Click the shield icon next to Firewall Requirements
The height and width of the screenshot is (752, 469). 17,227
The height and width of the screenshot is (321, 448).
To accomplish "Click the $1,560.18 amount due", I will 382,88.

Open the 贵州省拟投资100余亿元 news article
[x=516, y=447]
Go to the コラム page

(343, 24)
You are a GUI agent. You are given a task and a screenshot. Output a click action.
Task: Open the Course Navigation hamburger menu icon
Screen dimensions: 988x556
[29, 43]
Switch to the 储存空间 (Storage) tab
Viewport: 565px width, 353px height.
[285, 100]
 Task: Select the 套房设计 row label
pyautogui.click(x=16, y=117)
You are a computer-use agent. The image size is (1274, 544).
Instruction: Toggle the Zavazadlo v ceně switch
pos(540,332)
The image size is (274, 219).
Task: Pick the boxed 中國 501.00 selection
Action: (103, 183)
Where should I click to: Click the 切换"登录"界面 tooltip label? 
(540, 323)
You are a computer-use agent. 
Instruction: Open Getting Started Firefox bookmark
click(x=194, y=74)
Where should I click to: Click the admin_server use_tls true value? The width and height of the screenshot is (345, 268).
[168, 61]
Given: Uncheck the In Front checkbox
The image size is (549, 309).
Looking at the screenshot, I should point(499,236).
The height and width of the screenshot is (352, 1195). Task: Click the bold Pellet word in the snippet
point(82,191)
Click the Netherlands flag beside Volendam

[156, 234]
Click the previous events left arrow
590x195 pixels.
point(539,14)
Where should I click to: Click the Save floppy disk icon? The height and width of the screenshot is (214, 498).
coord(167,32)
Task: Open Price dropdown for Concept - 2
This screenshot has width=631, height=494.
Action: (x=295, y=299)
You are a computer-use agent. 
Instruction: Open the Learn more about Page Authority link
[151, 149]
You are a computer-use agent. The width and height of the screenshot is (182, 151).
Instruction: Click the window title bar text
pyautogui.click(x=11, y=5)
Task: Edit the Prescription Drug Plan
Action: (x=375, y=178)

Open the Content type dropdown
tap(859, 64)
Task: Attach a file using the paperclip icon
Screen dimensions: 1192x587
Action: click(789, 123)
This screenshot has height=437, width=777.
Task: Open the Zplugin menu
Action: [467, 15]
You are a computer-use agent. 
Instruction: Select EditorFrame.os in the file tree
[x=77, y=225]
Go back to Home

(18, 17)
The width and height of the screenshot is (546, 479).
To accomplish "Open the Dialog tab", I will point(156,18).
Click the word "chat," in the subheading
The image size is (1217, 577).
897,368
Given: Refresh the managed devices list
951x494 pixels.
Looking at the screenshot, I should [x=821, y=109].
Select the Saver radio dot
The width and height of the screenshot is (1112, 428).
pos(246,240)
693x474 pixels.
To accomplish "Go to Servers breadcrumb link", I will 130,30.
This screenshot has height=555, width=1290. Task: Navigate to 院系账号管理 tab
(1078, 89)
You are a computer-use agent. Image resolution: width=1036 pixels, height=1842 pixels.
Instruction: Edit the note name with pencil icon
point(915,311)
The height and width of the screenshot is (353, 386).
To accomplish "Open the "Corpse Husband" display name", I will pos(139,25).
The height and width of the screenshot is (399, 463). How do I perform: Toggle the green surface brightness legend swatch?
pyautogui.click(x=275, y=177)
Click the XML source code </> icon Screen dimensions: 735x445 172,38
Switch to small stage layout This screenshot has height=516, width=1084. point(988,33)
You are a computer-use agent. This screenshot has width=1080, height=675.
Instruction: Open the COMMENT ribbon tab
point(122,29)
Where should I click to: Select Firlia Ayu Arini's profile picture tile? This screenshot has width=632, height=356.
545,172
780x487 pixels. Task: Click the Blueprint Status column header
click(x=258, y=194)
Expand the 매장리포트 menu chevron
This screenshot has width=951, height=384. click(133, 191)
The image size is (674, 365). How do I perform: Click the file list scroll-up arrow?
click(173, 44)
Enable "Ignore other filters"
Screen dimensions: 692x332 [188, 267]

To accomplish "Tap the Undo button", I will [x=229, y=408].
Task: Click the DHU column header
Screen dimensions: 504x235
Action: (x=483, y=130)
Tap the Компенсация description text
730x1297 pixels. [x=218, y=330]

********

### What the task asks
Write every line of the material above again, exactly.

### Problem solution
Click the shield icon next to Firewall Requirements
The height and width of the screenshot is (752, 469). 17,227
The height and width of the screenshot is (321, 448).
To accomplish "Click the $1,560.18 amount due", I will 382,88.

Open the 贵州省拟投资100余亿元 news article
[x=516, y=447]
Go to the コラム page

(343, 24)
You are a GUI agent. You are given a task and a screenshot. Output a click action.
Task: Open the Course Navigation hamburger menu icon
Screen dimensions: 988x556
[29, 43]
Switch to the 储存空间 (Storage) tab
Viewport: 565px width, 353px height.
[285, 100]
 Task: Select the 套房设计 row label
pyautogui.click(x=16, y=117)
You are a computer-use agent. The image size is (1274, 544).
Instruction: Toggle the Zavazadlo v ceně switch
pos(540,332)
The image size is (274, 219).
Task: Pick the boxed 中國 501.00 selection
Action: (103, 183)
Where should I click to: Click the 切换"登录"界面 tooltip label? 
(540, 323)
You are a computer-use agent. 
Instruction: Open Getting Started Firefox bookmark
click(x=194, y=74)
Where should I click to: Click the admin_server use_tls true value? The width and height of the screenshot is (345, 268).
[168, 61]
Given: Uncheck the In Front checkbox
The image size is (549, 309).
Looking at the screenshot, I should point(499,236).
The height and width of the screenshot is (352, 1195). Task: Click the bold Pellet word in the snippet
point(82,191)
Click the Netherlands flag beside Volendam

[156, 234]
Click the previous events left arrow
590x195 pixels.
point(539,14)
Where should I click to: Click the Save floppy disk icon? The height and width of the screenshot is (214, 498).
coord(167,32)
Task: Open Price dropdown for Concept - 2
This screenshot has width=631, height=494.
Action: (x=295, y=299)
You are a computer-use agent. 
Instruction: Open the Learn more about Page Authority link
[151, 149]
You are a computer-use agent. The width and height of the screenshot is (182, 151).
Instruction: Click the window title bar text
pyautogui.click(x=11, y=5)
Task: Edit the Prescription Drug Plan
Action: (x=375, y=178)

Open the Content type dropdown
tap(859, 64)
Task: Attach a file using the paperclip icon
Screen dimensions: 1192x587
Action: click(789, 123)
This screenshot has height=437, width=777.
Task: Open the Zplugin menu
Action: [467, 15]
You are a computer-use agent. 
Instruction: Select EditorFrame.os in the file tree
[x=77, y=225]
Go back to Home

(18, 17)
The width and height of the screenshot is (546, 479).
To accomplish "Open the Dialog tab", I will point(156,18).
Click the word "chat," in the subheading
The image size is (1217, 577).
897,368
Given: Refresh the managed devices list
951x494 pixels.
Looking at the screenshot, I should [x=821, y=109].
Select the Saver radio dot
The width and height of the screenshot is (1112, 428).
pos(246,240)
693x474 pixels.
To accomplish "Go to Servers breadcrumb link", I will 130,30.
This screenshot has height=555, width=1290. Task: Navigate to 院系账号管理 tab
(1078, 89)
You are a computer-use agent. Image resolution: width=1036 pixels, height=1842 pixels.
Instruction: Edit the note name with pencil icon
point(915,311)
The height and width of the screenshot is (353, 386).
To accomplish "Open the "Corpse Husband" display name", I will pos(139,25).
The height and width of the screenshot is (399, 463). How do I perform: Toggle the green surface brightness legend swatch?
pyautogui.click(x=275, y=177)
Click the XML source code </> icon Screen dimensions: 735x445 172,38
Switch to small stage layout This screenshot has height=516, width=1084. point(988,33)
You are a computer-use agent. This screenshot has width=1080, height=675.
Instruction: Open the COMMENT ribbon tab
point(122,29)
Where should I click to: Select Firlia Ayu Arini's profile picture tile? This screenshot has width=632, height=356.
545,172
780x487 pixels. Task: Click the Blueprint Status column header
click(x=258, y=194)
Expand the 매장리포트 menu chevron
This screenshot has width=951, height=384. click(133, 191)
The image size is (674, 365). How do I perform: Click the file list scroll-up arrow?
click(173, 44)
Enable "Ignore other filters"
Screen dimensions: 692x332 [188, 267]

To accomplish "Tap the Undo button", I will [x=229, y=408].
Task: Click the DHU column header
Screen dimensions: 504x235
Action: (x=483, y=130)
Tap the Компенсация description text
730x1297 pixels. [x=218, y=330]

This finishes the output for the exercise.